On a big-endian architecture, this will be laid out as:

10 00 00 0a
00 0b
00 00 00 0c

The high-order (most significant) byte comes first.

On a little-endian machine, this will be laid out as:

0a 00 00 10
0b 00
0c 00 00 00

The lowest order byte comes first, the highest order last.

Serialize them and overlay the serialized form of the messages on top of each other, and you will discover the incompatibility:

10 00 00 0a  00 0b  00 00 00 0c (big endian)
0a 00 00 10  0b 00  0c 00 00 00 (little endian)

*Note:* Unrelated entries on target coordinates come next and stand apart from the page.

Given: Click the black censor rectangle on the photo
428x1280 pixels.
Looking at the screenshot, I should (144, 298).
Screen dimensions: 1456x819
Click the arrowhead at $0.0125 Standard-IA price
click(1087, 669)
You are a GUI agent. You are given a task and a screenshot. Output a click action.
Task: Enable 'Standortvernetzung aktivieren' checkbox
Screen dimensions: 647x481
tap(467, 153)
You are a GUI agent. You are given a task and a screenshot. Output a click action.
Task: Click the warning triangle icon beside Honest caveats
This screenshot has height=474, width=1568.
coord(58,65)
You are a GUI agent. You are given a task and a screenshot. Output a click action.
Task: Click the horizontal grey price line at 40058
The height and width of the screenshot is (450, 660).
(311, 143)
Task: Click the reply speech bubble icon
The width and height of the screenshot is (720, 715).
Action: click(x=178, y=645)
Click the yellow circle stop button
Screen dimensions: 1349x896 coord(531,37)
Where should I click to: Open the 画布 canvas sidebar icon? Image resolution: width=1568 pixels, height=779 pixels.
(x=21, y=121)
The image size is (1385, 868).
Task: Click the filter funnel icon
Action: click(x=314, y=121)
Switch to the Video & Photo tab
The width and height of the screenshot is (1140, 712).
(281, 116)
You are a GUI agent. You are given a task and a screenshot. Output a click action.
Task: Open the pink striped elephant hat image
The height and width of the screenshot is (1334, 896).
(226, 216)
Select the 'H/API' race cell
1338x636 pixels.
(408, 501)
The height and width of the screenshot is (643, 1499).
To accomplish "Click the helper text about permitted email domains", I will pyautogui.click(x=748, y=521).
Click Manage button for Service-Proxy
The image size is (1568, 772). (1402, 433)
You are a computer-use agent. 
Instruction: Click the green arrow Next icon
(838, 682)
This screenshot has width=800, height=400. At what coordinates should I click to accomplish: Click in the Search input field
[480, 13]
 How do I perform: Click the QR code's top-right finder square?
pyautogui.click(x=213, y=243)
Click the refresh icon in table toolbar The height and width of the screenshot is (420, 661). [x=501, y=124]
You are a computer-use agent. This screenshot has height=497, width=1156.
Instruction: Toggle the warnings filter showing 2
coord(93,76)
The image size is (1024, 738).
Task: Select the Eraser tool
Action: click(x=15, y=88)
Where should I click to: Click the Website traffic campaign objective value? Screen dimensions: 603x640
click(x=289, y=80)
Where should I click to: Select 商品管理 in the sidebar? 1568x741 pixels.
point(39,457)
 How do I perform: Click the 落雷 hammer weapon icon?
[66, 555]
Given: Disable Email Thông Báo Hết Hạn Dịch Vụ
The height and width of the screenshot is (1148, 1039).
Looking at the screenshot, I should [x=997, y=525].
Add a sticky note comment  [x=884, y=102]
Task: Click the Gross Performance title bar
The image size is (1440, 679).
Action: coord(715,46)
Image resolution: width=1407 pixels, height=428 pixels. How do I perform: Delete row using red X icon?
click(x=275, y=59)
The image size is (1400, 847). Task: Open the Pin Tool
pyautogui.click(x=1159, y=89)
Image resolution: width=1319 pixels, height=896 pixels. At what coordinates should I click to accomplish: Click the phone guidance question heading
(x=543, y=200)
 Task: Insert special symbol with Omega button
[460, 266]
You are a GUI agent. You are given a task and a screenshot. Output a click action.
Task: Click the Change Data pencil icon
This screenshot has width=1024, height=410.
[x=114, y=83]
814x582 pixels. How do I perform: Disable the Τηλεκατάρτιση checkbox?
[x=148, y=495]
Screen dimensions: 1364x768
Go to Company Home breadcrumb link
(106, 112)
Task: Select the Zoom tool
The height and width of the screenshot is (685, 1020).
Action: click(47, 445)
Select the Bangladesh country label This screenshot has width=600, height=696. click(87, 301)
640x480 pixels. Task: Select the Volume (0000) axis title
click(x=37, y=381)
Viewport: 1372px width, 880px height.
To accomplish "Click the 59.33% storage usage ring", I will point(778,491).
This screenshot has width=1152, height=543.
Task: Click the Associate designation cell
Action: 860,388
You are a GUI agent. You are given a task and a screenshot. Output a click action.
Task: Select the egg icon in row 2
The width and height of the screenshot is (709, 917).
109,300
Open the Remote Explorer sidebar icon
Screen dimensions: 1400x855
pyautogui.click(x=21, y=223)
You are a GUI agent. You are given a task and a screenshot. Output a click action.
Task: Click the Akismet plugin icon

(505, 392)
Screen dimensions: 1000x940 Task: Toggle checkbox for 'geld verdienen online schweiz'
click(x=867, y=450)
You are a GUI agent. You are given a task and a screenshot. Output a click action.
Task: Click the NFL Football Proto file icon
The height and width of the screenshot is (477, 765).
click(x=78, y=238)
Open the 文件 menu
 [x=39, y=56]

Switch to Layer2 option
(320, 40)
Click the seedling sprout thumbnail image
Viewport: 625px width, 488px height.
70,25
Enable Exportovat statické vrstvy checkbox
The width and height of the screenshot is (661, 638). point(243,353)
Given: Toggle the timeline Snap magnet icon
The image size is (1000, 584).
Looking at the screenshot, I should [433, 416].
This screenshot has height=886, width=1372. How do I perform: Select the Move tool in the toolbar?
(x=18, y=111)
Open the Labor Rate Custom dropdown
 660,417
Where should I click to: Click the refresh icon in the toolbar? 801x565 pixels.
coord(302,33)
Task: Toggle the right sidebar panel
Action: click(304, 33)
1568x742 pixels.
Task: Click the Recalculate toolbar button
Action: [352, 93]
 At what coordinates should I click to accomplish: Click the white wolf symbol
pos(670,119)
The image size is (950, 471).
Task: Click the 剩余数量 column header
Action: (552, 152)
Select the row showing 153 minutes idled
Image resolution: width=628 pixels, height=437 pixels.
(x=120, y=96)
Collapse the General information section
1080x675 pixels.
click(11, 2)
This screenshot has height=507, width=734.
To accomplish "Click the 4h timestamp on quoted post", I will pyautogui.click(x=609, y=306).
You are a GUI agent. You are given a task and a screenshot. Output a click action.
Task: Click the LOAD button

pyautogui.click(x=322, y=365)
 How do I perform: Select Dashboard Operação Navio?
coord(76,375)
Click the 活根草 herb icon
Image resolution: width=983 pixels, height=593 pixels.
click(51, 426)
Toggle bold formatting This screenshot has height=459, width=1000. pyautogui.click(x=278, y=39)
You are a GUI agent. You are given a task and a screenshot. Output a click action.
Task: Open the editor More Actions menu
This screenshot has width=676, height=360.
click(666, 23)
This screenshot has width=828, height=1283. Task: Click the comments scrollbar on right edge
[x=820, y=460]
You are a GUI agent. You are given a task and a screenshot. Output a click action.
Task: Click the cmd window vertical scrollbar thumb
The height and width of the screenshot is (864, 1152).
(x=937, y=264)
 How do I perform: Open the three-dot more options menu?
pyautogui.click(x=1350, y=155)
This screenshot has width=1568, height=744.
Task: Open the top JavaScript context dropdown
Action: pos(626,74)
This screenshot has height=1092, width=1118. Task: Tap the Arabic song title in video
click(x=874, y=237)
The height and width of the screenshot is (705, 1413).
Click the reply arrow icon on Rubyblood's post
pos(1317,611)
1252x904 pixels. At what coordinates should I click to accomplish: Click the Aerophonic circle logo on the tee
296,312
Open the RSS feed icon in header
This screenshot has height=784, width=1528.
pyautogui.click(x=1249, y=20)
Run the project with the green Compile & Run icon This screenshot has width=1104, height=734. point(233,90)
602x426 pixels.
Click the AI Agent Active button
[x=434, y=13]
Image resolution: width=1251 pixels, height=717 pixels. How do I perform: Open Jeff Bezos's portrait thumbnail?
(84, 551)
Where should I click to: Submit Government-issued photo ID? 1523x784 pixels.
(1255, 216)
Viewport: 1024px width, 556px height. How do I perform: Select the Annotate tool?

   int32 a  int16 b    int32 c

Note that this isn't simply a case of the fields running in reverse. You proposal would result in a little endian machine mistaking the big endian representation as:

a = 0xc000000; b = 0xb00; c = 0xa000010;

Certainly not what was transmitted!

You really do have to convert every individual field to network byte order and back again, for every field transmitted.

UPDATE:

Ok, I understand what you are trying to do now. You want to define the struct in reverse, then memcpy from the end of the byte string to the beginning (reverse copy) and reverse the byte order that way. In which case I would say, yes, this is a hack, and yes, it makes your code un-portable, and yes, it isn't worth it. Converting between byte orders is not, in fact, a very expensive operation and it is far easier to deal with than reversing the layout of every structure.